Mark Zandi, chief economist at Moody’s Analytics, told AP, "Now, the fighting and sanctions that have disrupted Russia trade with the global economy threaten to send prices ever higher, especially for energy." Russia and Ukraine, Zandi added, together produce 12 per cent of the world’s oil and 17 per cent of its natural gas.

Auto Sector:
The automobile sector is expected to be hit hard by the war. Rise in oil prices, continued shortage of semiconductors and chips and other rare earth metals is likely to add to the industry's woes. Besides, Ukraine is also home to many companies which manufacture car components for automakers.
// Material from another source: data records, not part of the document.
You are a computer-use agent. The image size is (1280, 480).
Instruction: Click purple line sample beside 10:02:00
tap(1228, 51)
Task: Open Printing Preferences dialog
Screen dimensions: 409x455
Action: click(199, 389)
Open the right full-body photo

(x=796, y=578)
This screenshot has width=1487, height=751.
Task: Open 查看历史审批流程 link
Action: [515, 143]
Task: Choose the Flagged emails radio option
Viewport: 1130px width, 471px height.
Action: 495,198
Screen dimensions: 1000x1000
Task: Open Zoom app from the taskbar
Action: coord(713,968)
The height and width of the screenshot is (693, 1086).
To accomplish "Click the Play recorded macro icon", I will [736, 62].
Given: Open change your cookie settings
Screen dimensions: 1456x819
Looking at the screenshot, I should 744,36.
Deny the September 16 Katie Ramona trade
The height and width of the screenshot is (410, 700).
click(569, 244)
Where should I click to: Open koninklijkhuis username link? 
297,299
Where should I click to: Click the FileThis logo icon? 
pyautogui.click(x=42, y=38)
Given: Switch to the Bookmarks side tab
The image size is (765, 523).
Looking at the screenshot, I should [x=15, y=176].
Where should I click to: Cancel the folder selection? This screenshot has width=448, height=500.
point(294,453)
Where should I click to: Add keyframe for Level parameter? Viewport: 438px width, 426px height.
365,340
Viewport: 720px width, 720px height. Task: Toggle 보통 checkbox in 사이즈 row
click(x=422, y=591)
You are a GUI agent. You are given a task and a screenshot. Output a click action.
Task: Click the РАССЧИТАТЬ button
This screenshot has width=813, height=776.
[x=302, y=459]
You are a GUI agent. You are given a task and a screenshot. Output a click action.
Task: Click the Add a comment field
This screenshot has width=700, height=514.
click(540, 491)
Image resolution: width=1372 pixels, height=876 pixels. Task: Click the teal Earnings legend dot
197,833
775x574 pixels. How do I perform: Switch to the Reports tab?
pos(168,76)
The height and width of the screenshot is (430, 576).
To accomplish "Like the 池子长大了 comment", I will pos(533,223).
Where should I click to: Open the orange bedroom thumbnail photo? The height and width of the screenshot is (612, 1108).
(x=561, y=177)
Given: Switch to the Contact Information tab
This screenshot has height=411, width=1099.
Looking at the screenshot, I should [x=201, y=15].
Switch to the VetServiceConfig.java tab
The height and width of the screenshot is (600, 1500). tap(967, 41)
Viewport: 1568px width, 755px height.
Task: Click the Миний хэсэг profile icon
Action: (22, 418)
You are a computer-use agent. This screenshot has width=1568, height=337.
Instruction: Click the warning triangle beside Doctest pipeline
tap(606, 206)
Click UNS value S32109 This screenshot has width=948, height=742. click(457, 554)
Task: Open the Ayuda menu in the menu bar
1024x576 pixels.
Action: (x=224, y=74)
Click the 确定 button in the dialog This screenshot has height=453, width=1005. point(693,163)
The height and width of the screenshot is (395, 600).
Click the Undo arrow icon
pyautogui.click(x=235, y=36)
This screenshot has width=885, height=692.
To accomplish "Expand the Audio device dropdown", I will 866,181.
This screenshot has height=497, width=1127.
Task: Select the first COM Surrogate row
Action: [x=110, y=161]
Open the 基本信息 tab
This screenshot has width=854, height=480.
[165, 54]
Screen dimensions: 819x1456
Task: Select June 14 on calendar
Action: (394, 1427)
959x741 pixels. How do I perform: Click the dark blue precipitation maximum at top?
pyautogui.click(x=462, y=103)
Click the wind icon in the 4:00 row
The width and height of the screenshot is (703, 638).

As per a report in The Wall Street Journal, Leoni AG, which supplies wire systems made in Ukraine to European auto companies, has shut its two factories in the country. Consequently,  Volkswagen AG had to shut one of its plants in Germany.
"Ukraine is not central to our supply chain, but suddenly we discovered that when this part is missing, it is," the publication quoted a Volkswagen spokesman as saying.

Even before Putin’s troops invaded Ukraine, the global economy was straining under a range of burdens: Surging inflation, tangled supply chains and tumbling stock prices. The Ukraine crisis both magnified each threat and complicated the potential solutions.